Projects were assessed by the Vision Foundation’s Grants and Impact Advisory Committee made up of members of London’s visually impaired community. Applications were evaluated against set criteria including the level of impact on the lives of people living with or facing sight loss, the measurable need for the project, and the ongoing or wider benefit beyond the end of the grant. Funding recommendations also considered a good geographic spread across London; included a variety of project types; and supported a range of age groups.

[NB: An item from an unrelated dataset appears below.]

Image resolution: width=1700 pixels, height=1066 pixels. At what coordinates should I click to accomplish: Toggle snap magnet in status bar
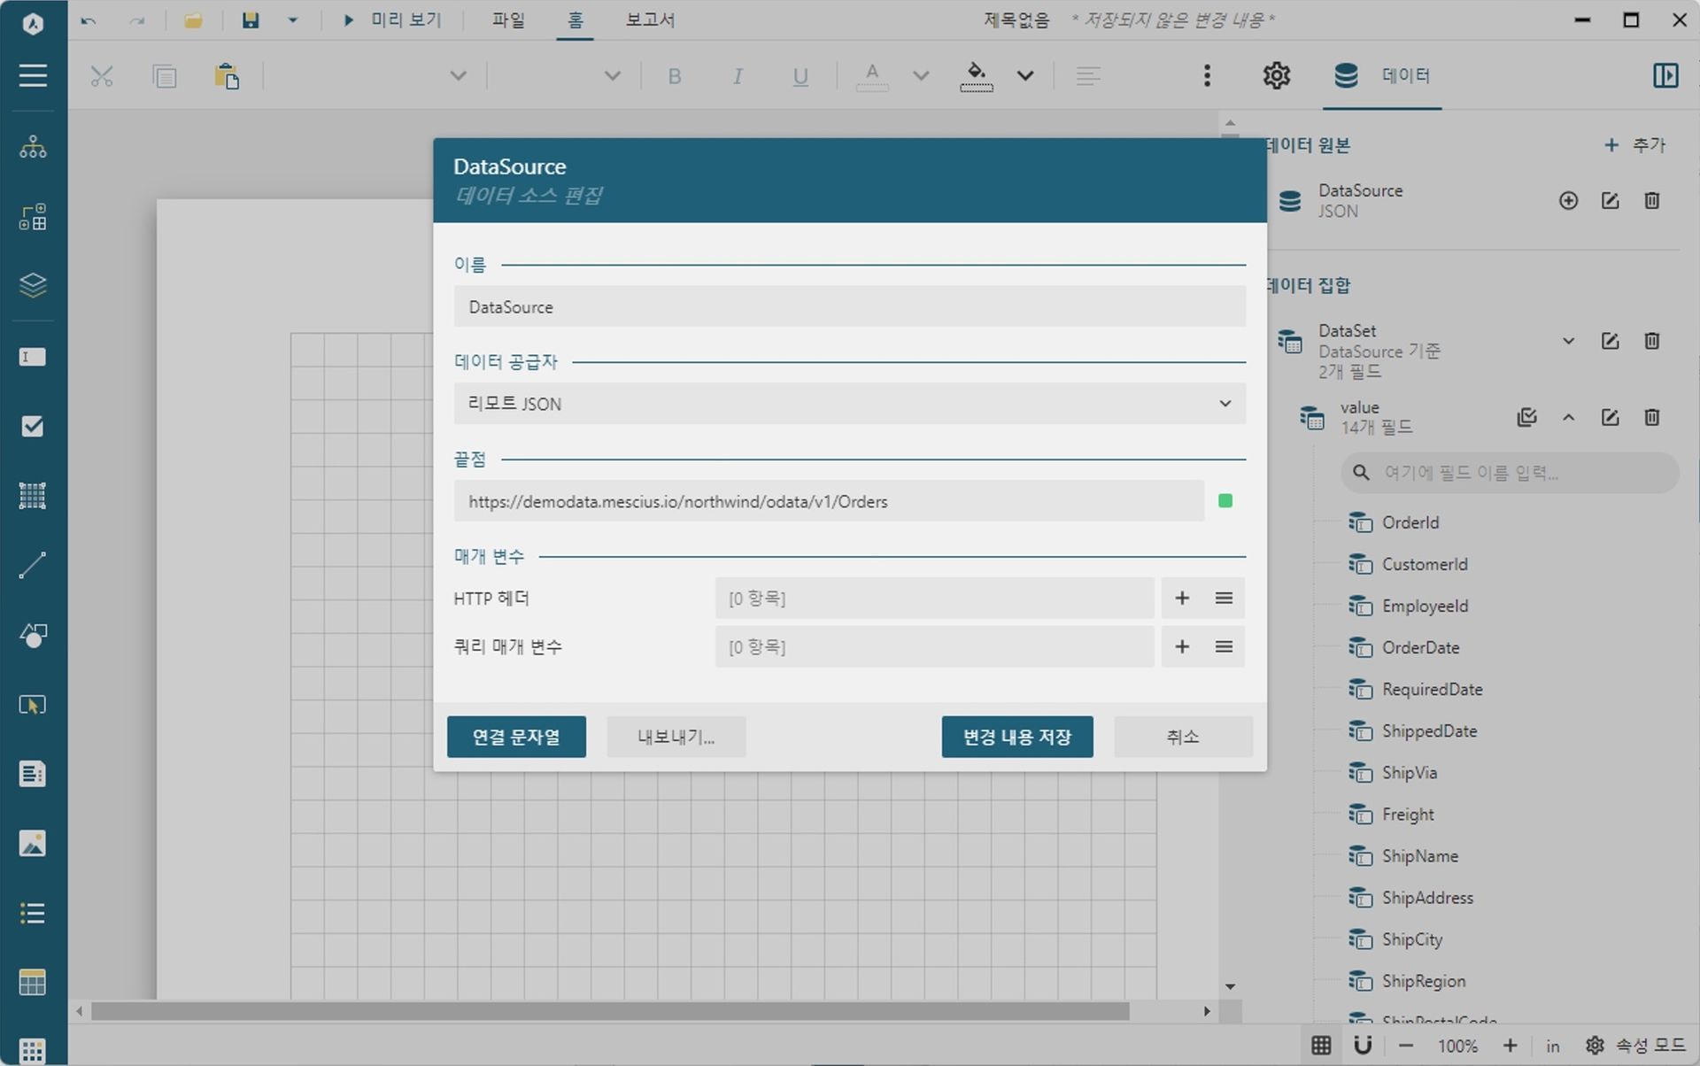tap(1363, 1046)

Olivia Curno, Chief Executive of the Vision Foundation, said of the grants, “This exciting round of Vision Foundation grants will enable seven unique projects which will enhance the lives of blind and partially sighted people across the capital. The Vision Foundation supports projects that reflect the real issues impacting blind and partially sighted people. We’re so grateful for the hard work and commitment of passionate community champions who we know will unlock the opportunity this funding brings. I congratulate each of the successful organisations and look forward to seeing these brilliant ideas come to life.”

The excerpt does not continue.